As far as fillings, insurers pay a tiny fraction by playing the “we only pay for posterior amalgams, and our reimbursement is ten cents “ when I do only composites. Guess who pays the difference regardless of network status?
I was forced to go into a couple of networks after an influx of “clinics that took every insurance “ opened near my office. When I left and went out of network, I had many pre- estimates as an in network dentist that I was able to compare to the same treatment I actually performed out of network. Trust me when I say that in almost every case I earned more and the patient paid less when I was out of network.
I wish my almost 2000 yearly ADA dues were used to fight against unethical treatment of dentists by these insurance companies. Until they are responsible for malpractice, nothing will change. 5 years for a panorex? What if a kid is 7 and then at 12 the eye teeth are impacted? Well mom refused the panorex because the insurance company decided to pay every 5 rather than every 3 reasonable years.
Don’t get me started. Great article. Thanks for writing it.
Edit. And one more thing- the new insurance play is “in network coverage only” that hurts everyone. Just wait. It’s coming.
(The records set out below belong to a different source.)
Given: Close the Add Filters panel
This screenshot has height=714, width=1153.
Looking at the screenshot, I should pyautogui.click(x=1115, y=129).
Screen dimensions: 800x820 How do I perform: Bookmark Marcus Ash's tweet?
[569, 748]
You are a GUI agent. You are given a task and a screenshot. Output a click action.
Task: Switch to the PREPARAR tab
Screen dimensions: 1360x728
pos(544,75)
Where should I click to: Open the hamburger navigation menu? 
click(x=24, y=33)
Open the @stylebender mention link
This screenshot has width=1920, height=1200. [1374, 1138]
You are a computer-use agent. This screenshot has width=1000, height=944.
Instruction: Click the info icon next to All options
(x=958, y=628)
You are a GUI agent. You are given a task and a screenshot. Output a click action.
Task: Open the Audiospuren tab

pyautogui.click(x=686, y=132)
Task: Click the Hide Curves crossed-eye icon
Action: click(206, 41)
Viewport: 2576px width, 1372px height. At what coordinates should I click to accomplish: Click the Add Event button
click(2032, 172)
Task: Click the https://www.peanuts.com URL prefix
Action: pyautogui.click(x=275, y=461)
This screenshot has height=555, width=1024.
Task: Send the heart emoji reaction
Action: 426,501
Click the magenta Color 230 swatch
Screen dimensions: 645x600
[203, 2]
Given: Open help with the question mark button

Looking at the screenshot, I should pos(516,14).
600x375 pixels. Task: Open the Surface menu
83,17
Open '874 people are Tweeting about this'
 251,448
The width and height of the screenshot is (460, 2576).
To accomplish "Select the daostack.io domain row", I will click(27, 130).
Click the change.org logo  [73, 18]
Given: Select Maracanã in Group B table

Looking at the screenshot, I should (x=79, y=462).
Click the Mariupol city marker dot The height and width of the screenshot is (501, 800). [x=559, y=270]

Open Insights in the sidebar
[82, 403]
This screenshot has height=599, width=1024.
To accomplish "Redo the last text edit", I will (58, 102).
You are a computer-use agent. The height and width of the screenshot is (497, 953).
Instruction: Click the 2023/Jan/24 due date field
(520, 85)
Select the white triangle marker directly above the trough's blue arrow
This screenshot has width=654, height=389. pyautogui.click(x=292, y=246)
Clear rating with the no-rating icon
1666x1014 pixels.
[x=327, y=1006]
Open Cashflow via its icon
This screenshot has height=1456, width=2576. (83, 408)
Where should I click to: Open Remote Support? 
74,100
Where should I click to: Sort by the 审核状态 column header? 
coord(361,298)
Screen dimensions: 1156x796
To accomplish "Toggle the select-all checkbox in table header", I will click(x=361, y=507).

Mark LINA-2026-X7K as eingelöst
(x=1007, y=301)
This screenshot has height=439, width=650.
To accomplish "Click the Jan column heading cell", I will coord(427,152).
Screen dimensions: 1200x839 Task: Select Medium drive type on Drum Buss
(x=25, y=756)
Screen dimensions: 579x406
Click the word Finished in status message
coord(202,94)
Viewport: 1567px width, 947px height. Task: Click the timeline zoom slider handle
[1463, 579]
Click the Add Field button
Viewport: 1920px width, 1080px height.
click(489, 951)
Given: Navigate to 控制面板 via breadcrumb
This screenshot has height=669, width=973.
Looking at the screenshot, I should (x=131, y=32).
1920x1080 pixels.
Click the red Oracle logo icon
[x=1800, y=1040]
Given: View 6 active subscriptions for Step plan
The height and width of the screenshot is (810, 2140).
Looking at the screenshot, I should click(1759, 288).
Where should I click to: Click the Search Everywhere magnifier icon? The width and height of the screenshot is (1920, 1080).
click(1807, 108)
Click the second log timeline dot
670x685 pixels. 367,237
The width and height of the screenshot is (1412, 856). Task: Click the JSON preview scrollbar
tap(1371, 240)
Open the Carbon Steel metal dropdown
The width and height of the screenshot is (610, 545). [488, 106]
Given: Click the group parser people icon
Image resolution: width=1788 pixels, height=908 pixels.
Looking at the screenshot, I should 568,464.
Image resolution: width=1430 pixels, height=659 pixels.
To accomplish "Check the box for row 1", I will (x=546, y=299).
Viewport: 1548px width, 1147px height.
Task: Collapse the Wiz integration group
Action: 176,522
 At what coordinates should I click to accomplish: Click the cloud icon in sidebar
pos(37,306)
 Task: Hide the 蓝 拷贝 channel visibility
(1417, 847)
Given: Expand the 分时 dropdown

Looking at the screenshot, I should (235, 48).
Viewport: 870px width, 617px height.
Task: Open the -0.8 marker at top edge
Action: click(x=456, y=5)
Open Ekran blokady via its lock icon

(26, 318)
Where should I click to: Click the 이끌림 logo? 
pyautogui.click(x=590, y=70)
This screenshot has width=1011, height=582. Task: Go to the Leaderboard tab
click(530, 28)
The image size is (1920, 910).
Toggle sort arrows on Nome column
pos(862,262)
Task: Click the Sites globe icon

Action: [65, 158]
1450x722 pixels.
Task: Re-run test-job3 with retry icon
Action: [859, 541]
So, as a patient, why do I need dental insurance when what I pay for monthly exceeds what it actually costs for a bi-annual cleaning and a filling or crown every once in a great while if I am diligent with by brush and floss. Why not just pay the fee and move on. Yes, some dentists are altruistic and others are Scrooge McDuck; it’s difficult to tell by looking into their eyes which one you’ve got rooting around in your mouth. So my dentist is going out of network, citing all the common core problems with insurance not keeping up with inflation already mentioned throughout this article. Which by all accounts is probably very true. What is the profit margin, how much is too much, and if I’m going to be out of Network, why should I even bother paying the corporate giant when I can just pay it to my local dentist. Too much BS, somewhere in the middle lies the truth and I’m probably never going to find it. But this article and all the opinions I’ve read have helped me make an informed, probably wrong, decision about dental insurance. Can I afford cleanings and filings and crowns…yes. Can I live without dental insurance…probably. Should I? Don’t know… But I have a lot of food for thought. Thanks.